Warum ist das Buch Maleachi das letzte im Alten Testament?

Die hebräische Bibel endet mit dem Buch Maleachi. Wurde es nie weitergeschrieben? Warum hörte der Kanon damit auf?
W. W., H.

„Und nun, Israel, höre die Gesetze und Rechtsvorschriften, die ich euch zu halten lehre. (... ) Ihr sollt dem Wortlaut dessen, worauf ich euch verpflichte, nichts hinzufügen und nichts davon wegnehmen.“ So spricht Mose zu den Israeliten zu Beginn des 4. Kapitels im Buch Deuteronomium. Wissenschaftler nennen dies eine „Kanonformel“, die bestimmte Texte für unantastbar erklärt, weil man in ihnen göttliche Offenbarung findet. Im Deuteronomium ist damit die Tora – die fünf Bücher Mose – als Herzstück der hebräischen Bibel gemeint. Es ist der Teil der Bibel, von dem man weiß, dass er bereits 300 v. Chr. eine so hohe Autorität besaß, dass sein Wortlaut nahezu unverändert bis heute bewahrt wurde. Für das Judentum ist es der wichtigste Teil der Heiligen Schrift, so wie es die Evangelien für die Bibel der Christen sind.
Zur Tora kamen in den folgenden Jahrhunderten die Prophetenbücher und schließlich der Teil der „Schriften“, wie zum Beispiel Psalmen, das Hohelied und der Prediger Kohelet, „durch die Erkenntnis und Frömmigkeit vermehrt und vervollkommnet werden“, wie es der jüdische Gelehrte Philo um 50 n. Chr. ausdrückte.
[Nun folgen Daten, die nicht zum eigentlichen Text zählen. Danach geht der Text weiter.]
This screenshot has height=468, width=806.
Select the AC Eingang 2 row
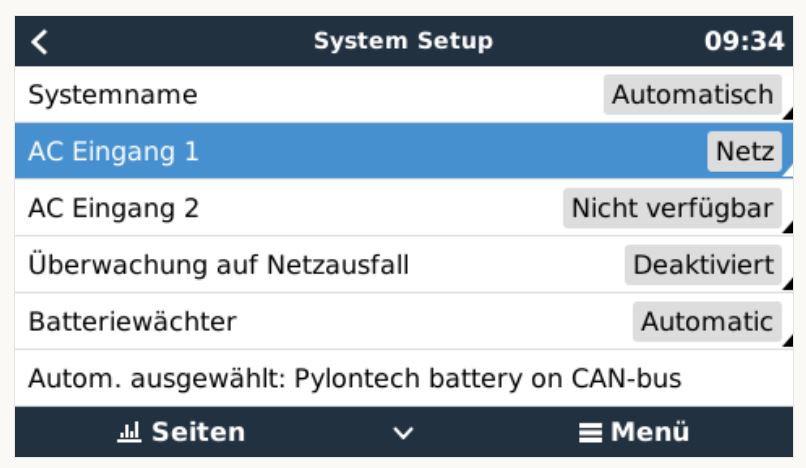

Lange glaubte man, dass der genaue Bestand der jüdischen Bibel auf einer Art Synode im Jahr 90 n. Chr. in der Stadt Jawne (südlich vom heutigen Tel Aviv in Israel) von rabbinischen Schriftgelehrten festgelegt worden sei. Vor allem seit der Funde der Schriftrollen in Qumran ist dieses Bild jedoch erschüttert: Der Prozess der Vereinheitlichung der Schrift war weit komplizierter. Niemals gab es eine offizielle Festlegung.
Viele Texte galten in den ersten Jahrhunderten n. Chr. als heilig und göttlich geoffenbart und erst in einem lang andauernden Prozess filterte sich durch entsprechenden Gebrauch innerhalb der Glaubensgemeinschaft und Zuschreibung an göttlich inspirierte Verfasser wie Mose, David, Salomo und Jeremia ein Kanon für die Heilige Schrift heraus. In den bewegten Zeiten des 1. und 2. Jahrhunderts n. Chr., in denen der Tempel in Jerusalem zerstört und die letzte Hoffnung auf einen jüdischen Staat durch die Römer vernichtet wurde, gab dieser Kanon dem Volk Israel eine neue Identität.